Some cases of Parkinson’s disease appear to be hereditary, and a few cases can be traced to specific genetic variants. While genetics is thought to play a role in Parkinson’s, in most cases the disease does not seem to run in families. Many researchers now believe that Parkinson’s results from a combination of genetic and environmental factors, such as exposure to toxins.

There are currently no blood or laboratory tests to diagnose non-genetic cases of Parkinson’s. Doctors, mostly neurologists, usually diagnose the disease by taking a person’s medical history and performing a neurological examination. Imaging tests — such as an MRI, ultrasound of the brain and PET scans — also may be used to help rule out other disorders. Imaging tests aren’t particularly helpful for diagnosing Parkinson’s disease. If symptoms improve after starting to take medication, it’s another indicator that the person has Parkinson’s. Sometimes it takes time to diagnose Parkinson’s disease. Healthcare providers may recommend regular follow-up appointments with neurologists trained in movement disorders to evaluate conditions and symptoms over time and diagnose Parkinson’s disease. Several disorders can cause symptoms similar to those of Parkinson’s disease. People with Parkinson’s-like symptoms that result from other causes, such as multiple system atrophy and dementia with Lewy bodies, are sometimes said to have Parkinsonism.
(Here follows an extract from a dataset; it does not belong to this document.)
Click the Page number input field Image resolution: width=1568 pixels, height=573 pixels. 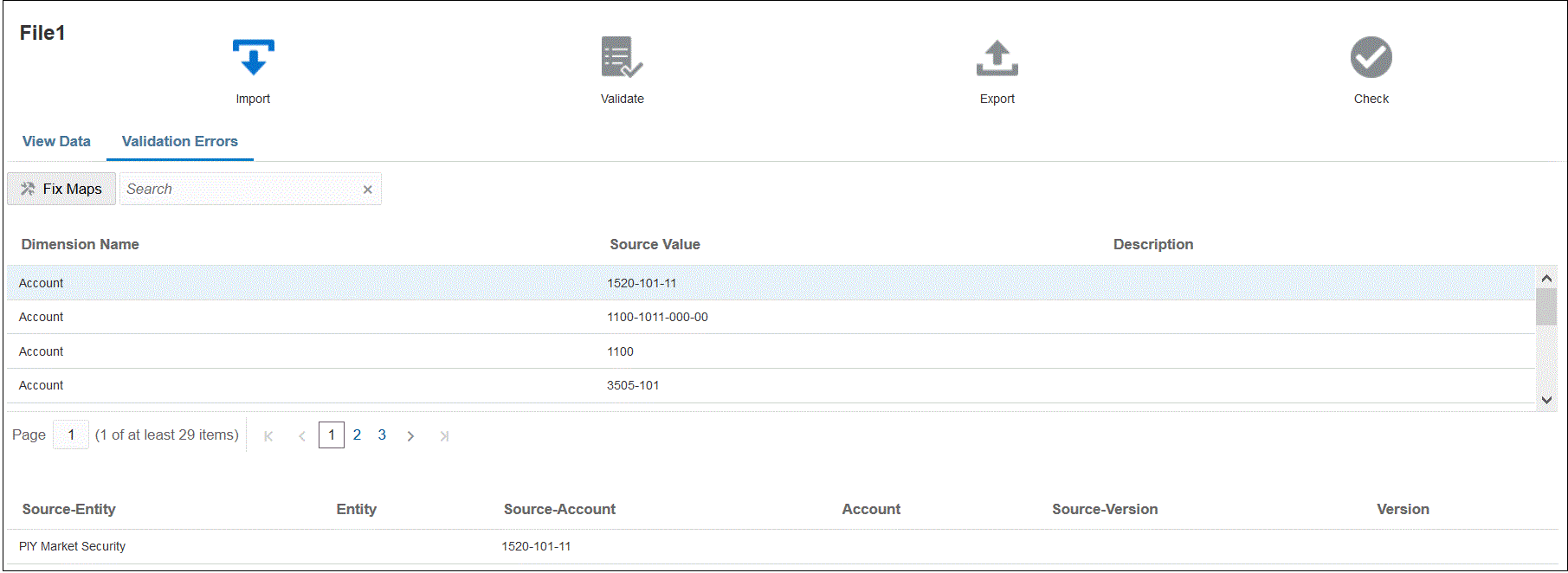(71, 435)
Although there is no cure for Parkinson’s disease, medicines, surgical treatment, and other therapies can often relieve some symptoms. Medicines can help treat the symptoms of Parkinson’s by increasing the level of dopamine in the brain, affecting other brain chemicals, such as neurotransmitters, which transfer information between brain cells, and helping control non-movement symptoms. The main therapy for Parkinson’s is levodopa. Nerve cells use levodopa to make dopamine to replenish the brain’s dwindling supply. Usually, people take levodopa along with another medication called carbidopa. Carbidopa prevents or reduces some of the side effects of levodopa therapy — such as nausea, vomiting, low blood pressure, and restlessness — and reduces the amount of levodopa needed to improve symptoms.

For people with Parkinson’s disease who do not respond well to medications, doctors may recommend deep brain stimulation. During a surgical procedure, a doctor implants electrodes into part of the brain and connects them to a small electrical device implanted in the chest. The device and electrodes painlessly stimulate specific areas in the brain that control movement in a way that may help stop many of the movement-related symptoms of Parkinson’s, such as tremors, slowness of movement, and rigidity.
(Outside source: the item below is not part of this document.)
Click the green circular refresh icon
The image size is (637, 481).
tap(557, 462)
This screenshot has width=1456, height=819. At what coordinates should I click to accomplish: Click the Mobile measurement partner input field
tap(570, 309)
Other therapies that may help manage Parkinson’s symptoms include physical, occupational, and speech therapies, which may help with gait and voice disorders, tremors and rigidity, and decline in mental functions, a healthy diet to support overall wellness, exercises to strengthen muscles and improve balance, flexibility, and coordination, massage therapy to reduce tension and yoga and tai chi to increase stretching and flexibility. Lifestyle interventions such as exercise, healthy eating, sleep, social activity and stress management can also help manage symptoms.
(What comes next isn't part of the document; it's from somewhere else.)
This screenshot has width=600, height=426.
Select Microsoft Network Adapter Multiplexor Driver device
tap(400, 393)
While the progression of Parkinson’s is usually slow, eventually a person’s daily routines may be affected. Activities such as working, taking care of a home, and participating in social activities with friends may become challenging. Living with Parkinson’s disease can be challenging but there are ways to manage it and live a healthy life.

Some ways patients with Parkinson’s disease can manage their lives include eating healthily, exercising which may increase muscle strength, flexibility and balance, avoiding falls, occupational therapy which can help in day-to-day activities such as eating foods, reading, dressing up patients and speech therapy which helps in evaluating and treatment of voice, speech, language or swallowing.

Parkinson’s disease itself isn’t fatal but related complications can reduce life expectancy by 1 to 2 years. However, research involving more than 12,000 people indicates that Parkinson’s can reduce life expectancy if a person receives a diagnosis before the age of 70 years. The researchers report that those with Parkinson’s disease and normal cognitive function appear to have “a largely normal life expectancy”.